Exercise materials Start Marker

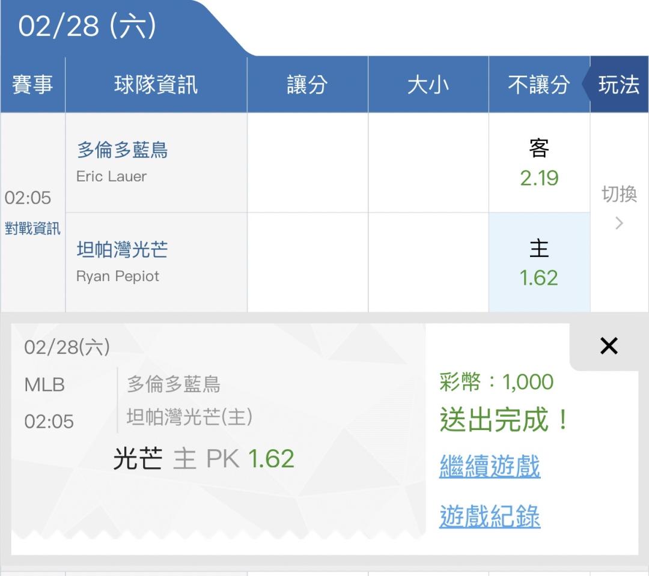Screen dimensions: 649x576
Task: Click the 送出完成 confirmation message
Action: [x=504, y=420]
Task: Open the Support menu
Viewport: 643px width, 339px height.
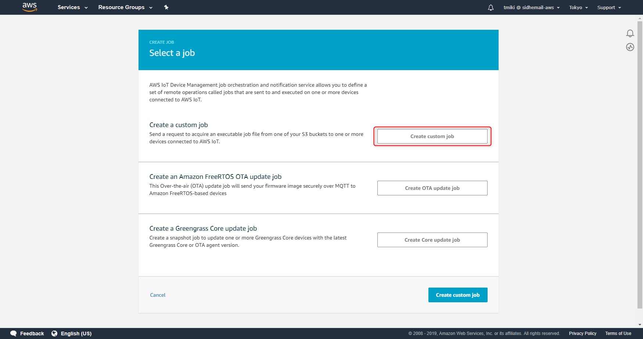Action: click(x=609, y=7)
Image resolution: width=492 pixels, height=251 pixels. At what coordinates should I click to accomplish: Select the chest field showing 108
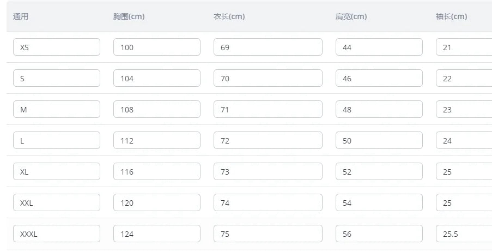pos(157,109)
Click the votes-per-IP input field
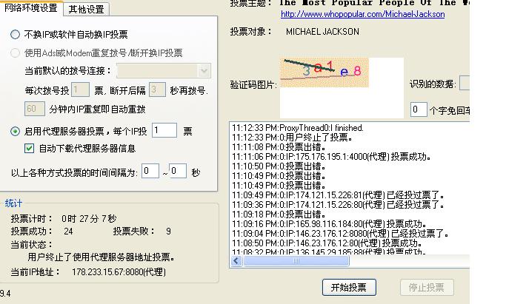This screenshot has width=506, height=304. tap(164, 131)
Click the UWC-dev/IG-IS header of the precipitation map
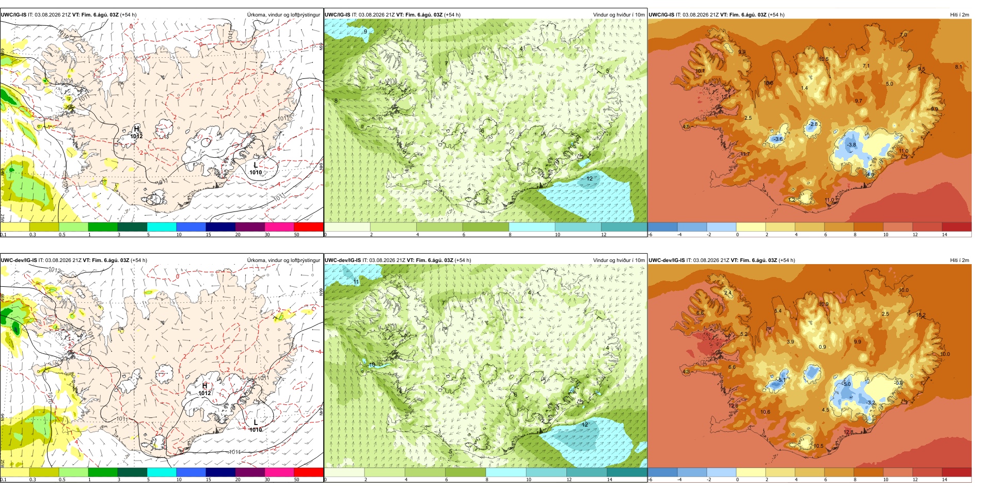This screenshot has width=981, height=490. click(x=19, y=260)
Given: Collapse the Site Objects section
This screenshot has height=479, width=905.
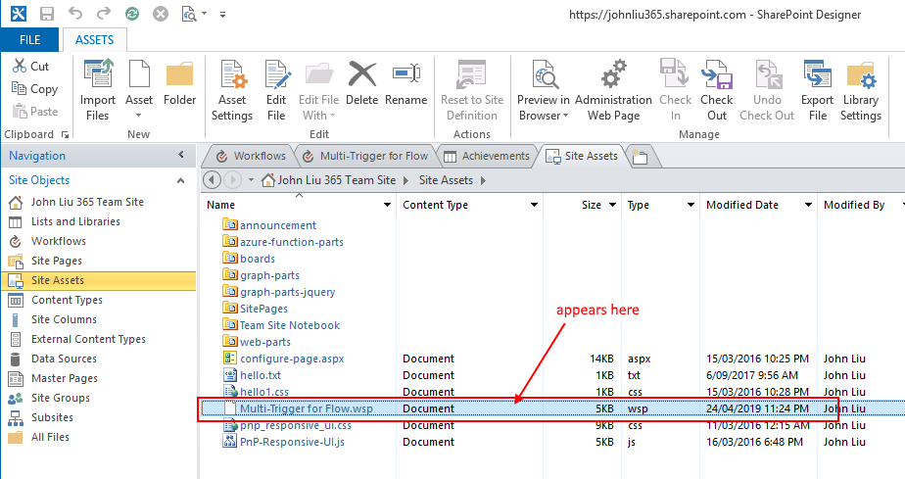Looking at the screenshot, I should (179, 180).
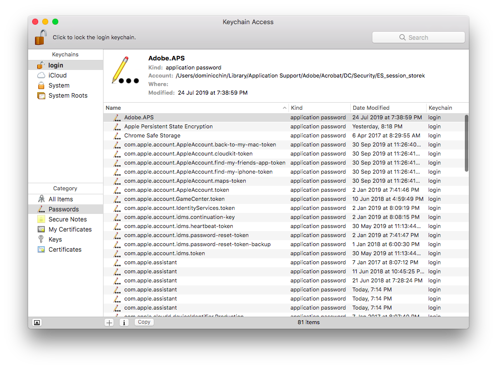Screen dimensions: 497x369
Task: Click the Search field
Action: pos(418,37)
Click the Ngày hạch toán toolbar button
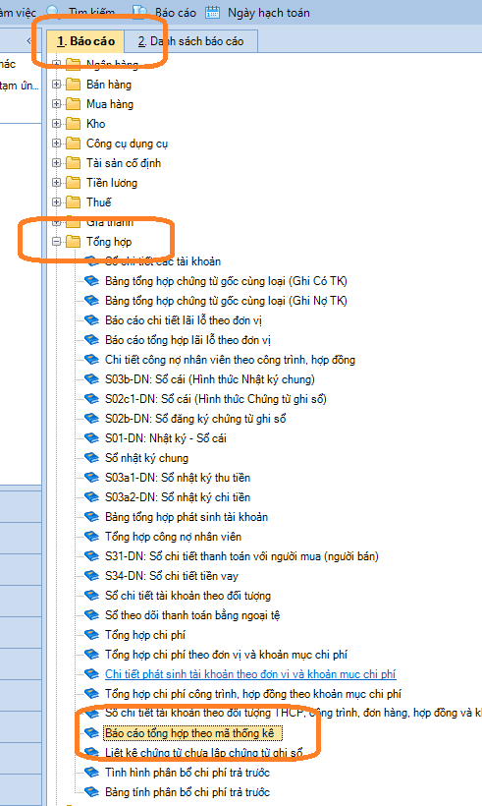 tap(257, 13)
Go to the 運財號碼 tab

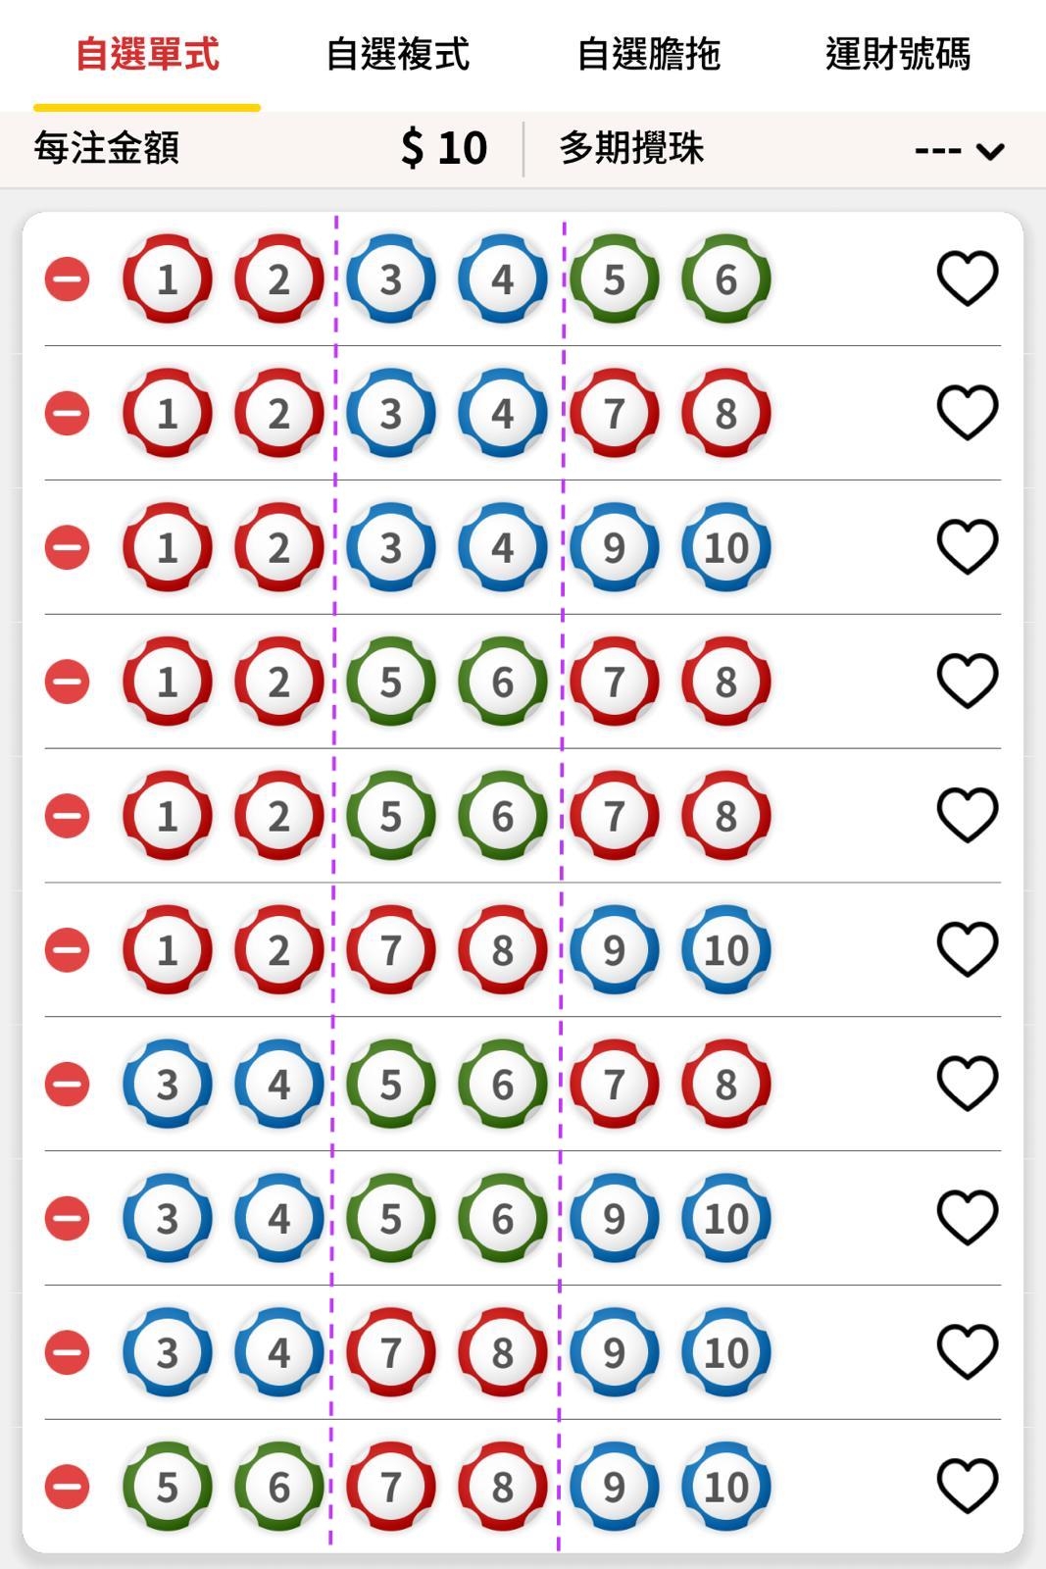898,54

Exercise materials End Marker

_What is expected_
Extract word for word every line from the line that contains "Image resolution: width=492" to the final line of the data, both included, and nothing else; skip the pictures.

_Result of the exercise_
Image resolution: width=492 pixels, height=251 pixels. At what coordinates should I click to accomplish: Select the chest field showing 108
pos(157,109)
Click the votes-per-IP input field
This screenshot has width=506, height=304. tap(164, 131)
Click the UWC-dev/IG-IS header of the precipitation map
This screenshot has width=981, height=490. click(x=19, y=260)
Given: Collapse the Site Objects section
This screenshot has height=479, width=905.
Looking at the screenshot, I should (179, 180).
Screen dimensions: 497x369
Task: Click the Search field
Action: pos(418,37)
Click the Ngày hạch toán toolbar button
 tap(257, 13)
Go to the 運財號碼 tab

898,54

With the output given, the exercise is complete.